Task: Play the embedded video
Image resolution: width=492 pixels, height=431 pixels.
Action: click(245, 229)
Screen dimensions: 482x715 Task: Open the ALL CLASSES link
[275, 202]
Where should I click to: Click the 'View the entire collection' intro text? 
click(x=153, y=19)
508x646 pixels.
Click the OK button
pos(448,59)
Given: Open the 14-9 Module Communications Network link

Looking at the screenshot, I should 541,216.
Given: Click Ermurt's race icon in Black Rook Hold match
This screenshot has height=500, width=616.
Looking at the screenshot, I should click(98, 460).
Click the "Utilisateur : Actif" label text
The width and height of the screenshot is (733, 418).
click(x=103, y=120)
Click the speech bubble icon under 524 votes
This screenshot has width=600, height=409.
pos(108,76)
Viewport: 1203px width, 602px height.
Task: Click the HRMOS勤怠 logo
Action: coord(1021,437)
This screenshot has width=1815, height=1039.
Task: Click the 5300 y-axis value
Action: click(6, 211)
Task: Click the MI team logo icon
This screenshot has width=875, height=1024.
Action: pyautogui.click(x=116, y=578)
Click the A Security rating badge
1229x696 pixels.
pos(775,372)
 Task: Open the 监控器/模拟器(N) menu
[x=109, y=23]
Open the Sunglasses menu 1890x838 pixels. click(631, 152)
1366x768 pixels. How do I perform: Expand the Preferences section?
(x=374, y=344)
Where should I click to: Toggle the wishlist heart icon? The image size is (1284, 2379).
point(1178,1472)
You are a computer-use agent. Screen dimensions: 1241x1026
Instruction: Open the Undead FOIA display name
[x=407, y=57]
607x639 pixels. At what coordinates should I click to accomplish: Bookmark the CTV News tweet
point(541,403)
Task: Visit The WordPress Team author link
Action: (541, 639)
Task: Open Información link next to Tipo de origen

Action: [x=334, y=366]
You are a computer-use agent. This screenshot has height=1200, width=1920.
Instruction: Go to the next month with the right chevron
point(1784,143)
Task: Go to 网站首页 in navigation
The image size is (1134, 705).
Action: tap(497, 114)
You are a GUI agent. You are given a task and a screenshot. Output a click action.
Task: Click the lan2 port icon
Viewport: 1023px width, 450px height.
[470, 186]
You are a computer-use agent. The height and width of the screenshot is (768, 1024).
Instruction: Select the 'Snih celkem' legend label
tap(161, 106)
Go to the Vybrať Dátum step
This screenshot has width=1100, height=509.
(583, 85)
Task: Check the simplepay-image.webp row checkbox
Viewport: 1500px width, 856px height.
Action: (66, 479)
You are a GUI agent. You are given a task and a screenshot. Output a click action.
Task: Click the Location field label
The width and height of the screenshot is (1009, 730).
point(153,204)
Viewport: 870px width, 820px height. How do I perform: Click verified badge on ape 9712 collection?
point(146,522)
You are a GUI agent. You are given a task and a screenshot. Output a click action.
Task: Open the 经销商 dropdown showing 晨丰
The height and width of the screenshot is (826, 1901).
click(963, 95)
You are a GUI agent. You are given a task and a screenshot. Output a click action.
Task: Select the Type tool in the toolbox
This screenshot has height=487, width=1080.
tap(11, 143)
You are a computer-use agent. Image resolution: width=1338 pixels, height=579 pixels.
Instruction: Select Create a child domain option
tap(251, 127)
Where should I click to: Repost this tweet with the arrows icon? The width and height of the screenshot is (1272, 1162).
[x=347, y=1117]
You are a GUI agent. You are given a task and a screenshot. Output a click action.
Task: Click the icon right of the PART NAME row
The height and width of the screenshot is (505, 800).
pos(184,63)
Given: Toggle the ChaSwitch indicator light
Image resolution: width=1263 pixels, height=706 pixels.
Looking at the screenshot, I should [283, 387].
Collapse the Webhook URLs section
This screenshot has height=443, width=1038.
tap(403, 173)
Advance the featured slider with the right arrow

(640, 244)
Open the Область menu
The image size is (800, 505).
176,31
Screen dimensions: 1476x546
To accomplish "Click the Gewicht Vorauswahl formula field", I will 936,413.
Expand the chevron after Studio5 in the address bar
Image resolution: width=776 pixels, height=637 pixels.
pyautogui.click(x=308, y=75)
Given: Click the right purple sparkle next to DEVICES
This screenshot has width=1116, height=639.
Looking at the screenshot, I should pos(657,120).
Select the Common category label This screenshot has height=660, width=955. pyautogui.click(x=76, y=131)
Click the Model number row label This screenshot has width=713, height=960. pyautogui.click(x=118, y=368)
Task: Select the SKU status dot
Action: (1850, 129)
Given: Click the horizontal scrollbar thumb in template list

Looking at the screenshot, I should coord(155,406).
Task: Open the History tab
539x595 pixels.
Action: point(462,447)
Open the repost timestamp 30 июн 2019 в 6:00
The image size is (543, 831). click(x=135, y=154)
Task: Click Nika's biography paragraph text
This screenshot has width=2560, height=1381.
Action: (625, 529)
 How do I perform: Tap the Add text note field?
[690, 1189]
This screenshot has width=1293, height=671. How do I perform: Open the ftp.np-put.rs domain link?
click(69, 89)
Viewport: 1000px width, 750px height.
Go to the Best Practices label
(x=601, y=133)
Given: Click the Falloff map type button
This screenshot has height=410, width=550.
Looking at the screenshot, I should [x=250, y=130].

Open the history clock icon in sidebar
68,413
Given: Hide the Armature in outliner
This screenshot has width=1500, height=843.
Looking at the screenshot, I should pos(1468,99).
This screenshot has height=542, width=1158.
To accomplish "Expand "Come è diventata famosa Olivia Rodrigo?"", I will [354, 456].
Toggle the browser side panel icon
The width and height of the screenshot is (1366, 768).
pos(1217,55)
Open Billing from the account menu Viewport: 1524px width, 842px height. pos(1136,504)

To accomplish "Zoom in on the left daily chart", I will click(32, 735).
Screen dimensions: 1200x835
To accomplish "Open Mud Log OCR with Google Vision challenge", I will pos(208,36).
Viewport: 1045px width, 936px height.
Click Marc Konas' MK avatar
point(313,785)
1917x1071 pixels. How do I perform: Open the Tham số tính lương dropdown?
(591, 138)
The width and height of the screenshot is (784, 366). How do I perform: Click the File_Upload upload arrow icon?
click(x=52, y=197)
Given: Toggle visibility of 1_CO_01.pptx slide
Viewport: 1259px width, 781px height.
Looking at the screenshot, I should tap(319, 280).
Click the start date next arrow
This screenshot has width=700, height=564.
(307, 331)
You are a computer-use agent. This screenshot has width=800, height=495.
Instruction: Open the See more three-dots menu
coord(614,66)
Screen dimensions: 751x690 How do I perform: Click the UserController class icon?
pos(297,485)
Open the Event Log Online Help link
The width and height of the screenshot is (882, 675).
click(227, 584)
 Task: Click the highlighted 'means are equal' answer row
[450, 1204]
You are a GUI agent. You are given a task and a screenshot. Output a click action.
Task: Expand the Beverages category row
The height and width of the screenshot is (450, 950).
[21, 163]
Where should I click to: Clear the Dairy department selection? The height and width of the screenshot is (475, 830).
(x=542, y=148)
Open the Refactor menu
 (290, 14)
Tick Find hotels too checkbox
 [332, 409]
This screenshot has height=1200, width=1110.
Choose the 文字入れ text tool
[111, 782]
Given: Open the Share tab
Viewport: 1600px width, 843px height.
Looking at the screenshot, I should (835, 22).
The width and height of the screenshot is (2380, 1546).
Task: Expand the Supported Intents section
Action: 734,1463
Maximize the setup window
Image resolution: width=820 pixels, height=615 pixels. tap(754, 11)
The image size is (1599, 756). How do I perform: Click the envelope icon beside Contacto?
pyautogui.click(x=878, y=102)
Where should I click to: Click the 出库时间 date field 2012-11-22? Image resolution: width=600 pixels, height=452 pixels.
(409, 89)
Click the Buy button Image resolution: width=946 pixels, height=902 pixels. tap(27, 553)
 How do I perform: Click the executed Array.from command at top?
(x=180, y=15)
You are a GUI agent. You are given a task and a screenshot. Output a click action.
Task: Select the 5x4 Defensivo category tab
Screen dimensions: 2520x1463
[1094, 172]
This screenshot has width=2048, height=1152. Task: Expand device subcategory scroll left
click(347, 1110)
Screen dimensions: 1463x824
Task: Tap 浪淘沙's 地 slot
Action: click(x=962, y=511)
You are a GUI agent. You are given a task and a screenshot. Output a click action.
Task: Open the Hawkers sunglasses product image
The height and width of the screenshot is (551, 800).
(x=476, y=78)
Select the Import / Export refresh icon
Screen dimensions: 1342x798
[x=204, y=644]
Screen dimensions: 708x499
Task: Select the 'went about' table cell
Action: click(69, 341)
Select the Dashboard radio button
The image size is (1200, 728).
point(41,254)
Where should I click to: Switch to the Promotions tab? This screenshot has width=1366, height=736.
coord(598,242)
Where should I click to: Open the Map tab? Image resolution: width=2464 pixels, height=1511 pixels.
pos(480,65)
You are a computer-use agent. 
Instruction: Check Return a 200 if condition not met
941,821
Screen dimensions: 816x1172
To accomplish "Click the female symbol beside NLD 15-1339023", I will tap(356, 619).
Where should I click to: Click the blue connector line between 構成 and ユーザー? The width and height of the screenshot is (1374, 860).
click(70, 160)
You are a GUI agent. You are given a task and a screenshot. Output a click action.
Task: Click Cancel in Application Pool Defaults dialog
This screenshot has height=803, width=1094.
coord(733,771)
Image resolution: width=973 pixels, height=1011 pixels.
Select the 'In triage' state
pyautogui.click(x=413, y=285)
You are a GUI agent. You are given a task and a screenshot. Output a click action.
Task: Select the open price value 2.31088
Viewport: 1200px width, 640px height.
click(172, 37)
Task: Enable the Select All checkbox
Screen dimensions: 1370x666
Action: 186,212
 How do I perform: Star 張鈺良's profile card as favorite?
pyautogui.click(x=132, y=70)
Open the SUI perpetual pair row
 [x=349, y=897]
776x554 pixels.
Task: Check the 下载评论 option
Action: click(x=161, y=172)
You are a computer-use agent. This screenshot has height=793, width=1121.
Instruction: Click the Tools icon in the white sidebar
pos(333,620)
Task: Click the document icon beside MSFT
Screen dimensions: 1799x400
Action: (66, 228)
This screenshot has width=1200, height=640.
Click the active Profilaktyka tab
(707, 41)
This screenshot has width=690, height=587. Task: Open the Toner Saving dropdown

____

# [WHAT YOU HAVE TO DO]
Please transcribe only the lines in the records above running from the line that has "Given: Click the Falloff map type button" through the line that has "Given: Toggle visibility", both included, exactly as they appear.

# [SOLUTION TO THIS PROBLEM]
Given: Click the Falloff map type button
This screenshot has height=410, width=550.
Looking at the screenshot, I should [x=250, y=130].

Open the history clock icon in sidebar
68,413
Given: Hide the Armature in outliner
This screenshot has width=1500, height=843.
Looking at the screenshot, I should pos(1468,99).
This screenshot has height=542, width=1158.
To accomplish "Expand "Come è diventata famosa Olivia Rodrigo?"", I will [354, 456].
Toggle the browser side panel icon
The width and height of the screenshot is (1366, 768).
pos(1217,55)
Open Billing from the account menu Viewport: 1524px width, 842px height. pos(1136,504)

To accomplish "Zoom in on the left daily chart", I will click(32, 735).
Screen dimensions: 1200x835
To accomplish "Open Mud Log OCR with Google Vision challenge", I will pos(208,36).
Viewport: 1045px width, 936px height.
Click Marc Konas' MK avatar
point(313,785)
1917x1071 pixels. How do I perform: Open the Tham số tính lương dropdown?
(591, 138)
The width and height of the screenshot is (784, 366). How do I perform: Click the File_Upload upload arrow icon?
click(x=52, y=197)
Given: Toggle visibility of 1_CO_01.pptx slide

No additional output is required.